Task description
Reproduce the lines of the material from the one containing "This screenshot has height=720, width=1280." through the one containing "Looking at the screenshot, I should pos(49,179).", inclusive, leaving out the pictures.

Data excerpts
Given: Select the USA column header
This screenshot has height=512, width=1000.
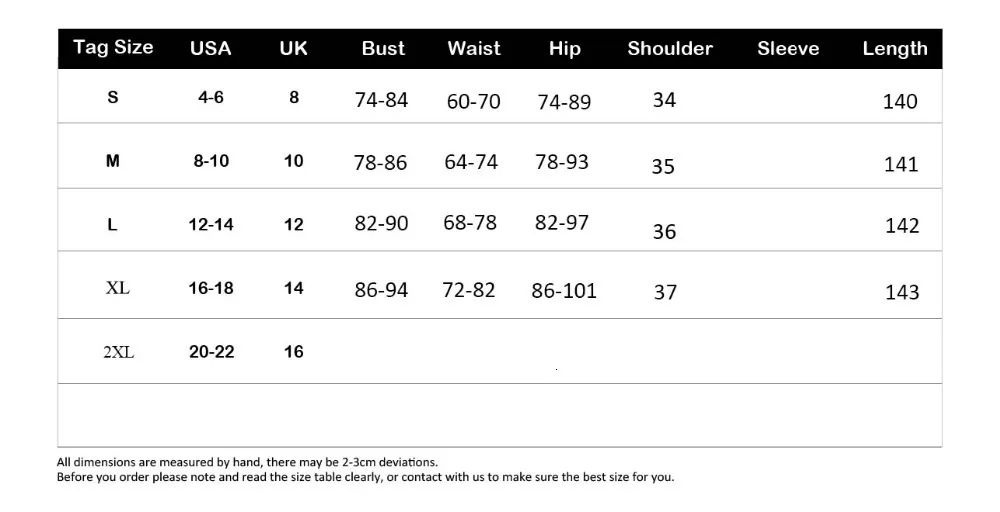Looking at the screenshot, I should click(x=210, y=48).
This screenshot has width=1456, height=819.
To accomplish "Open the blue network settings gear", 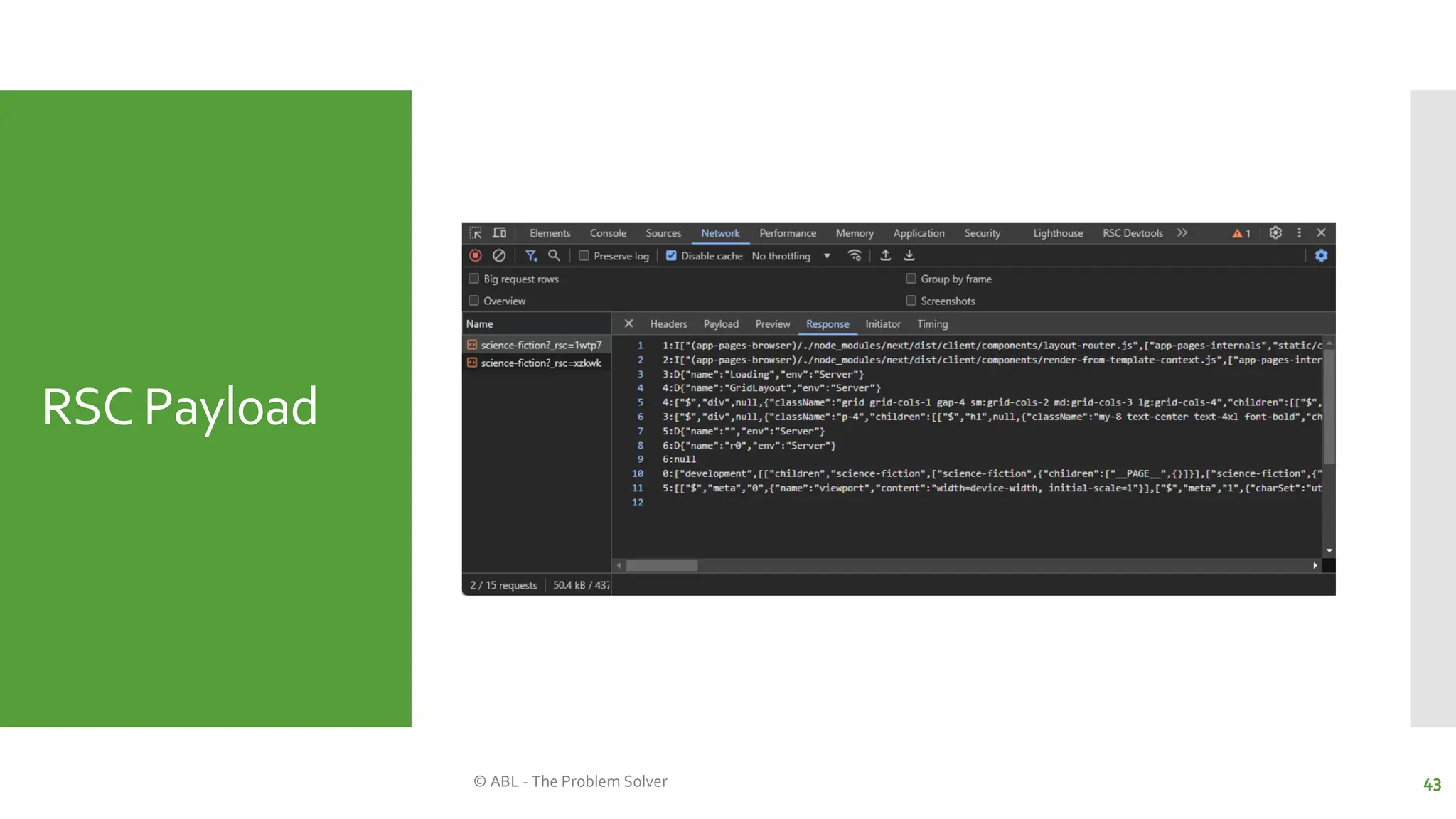I will 1321,256.
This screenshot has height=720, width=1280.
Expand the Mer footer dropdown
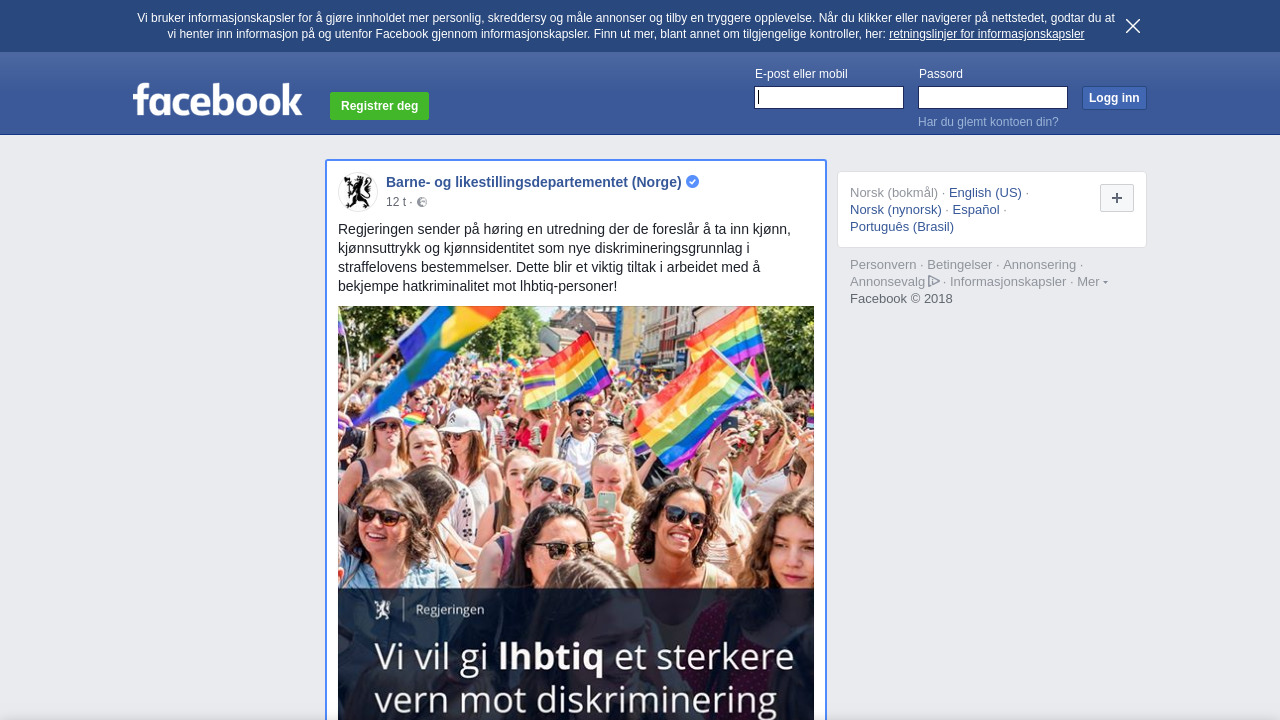[1092, 282]
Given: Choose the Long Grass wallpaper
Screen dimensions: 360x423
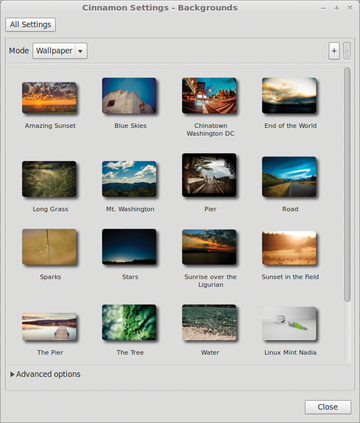Looking at the screenshot, I should pos(49,179).
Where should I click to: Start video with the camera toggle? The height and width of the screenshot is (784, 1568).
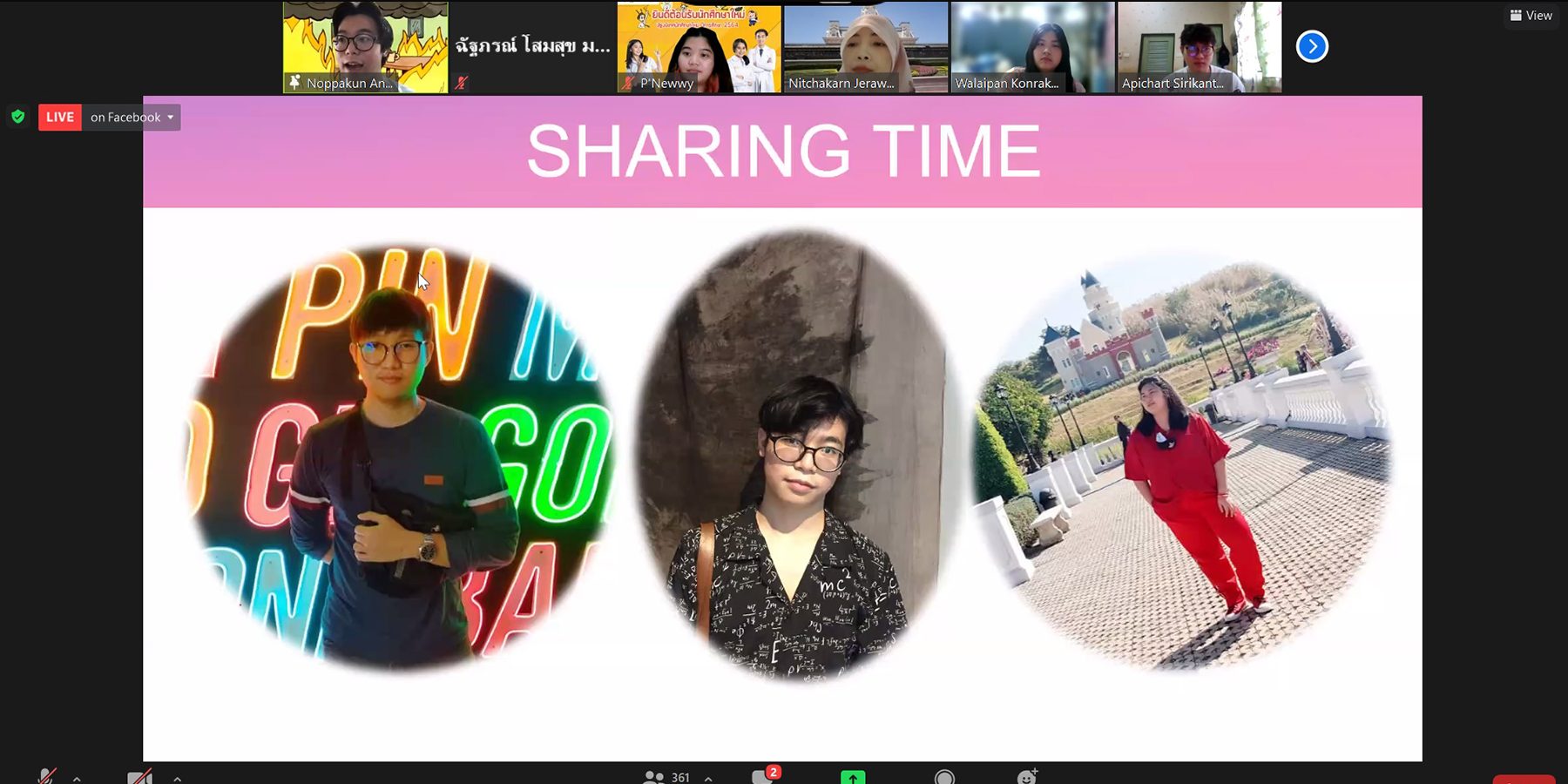pyautogui.click(x=139, y=777)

Task answer
This screenshot has height=720, width=1280.
Expand the Mer footer dropdown
[1092, 282]
Given: Choose the Long Grass wallpaper
Screen dimensions: 360x423
Looking at the screenshot, I should pos(49,179).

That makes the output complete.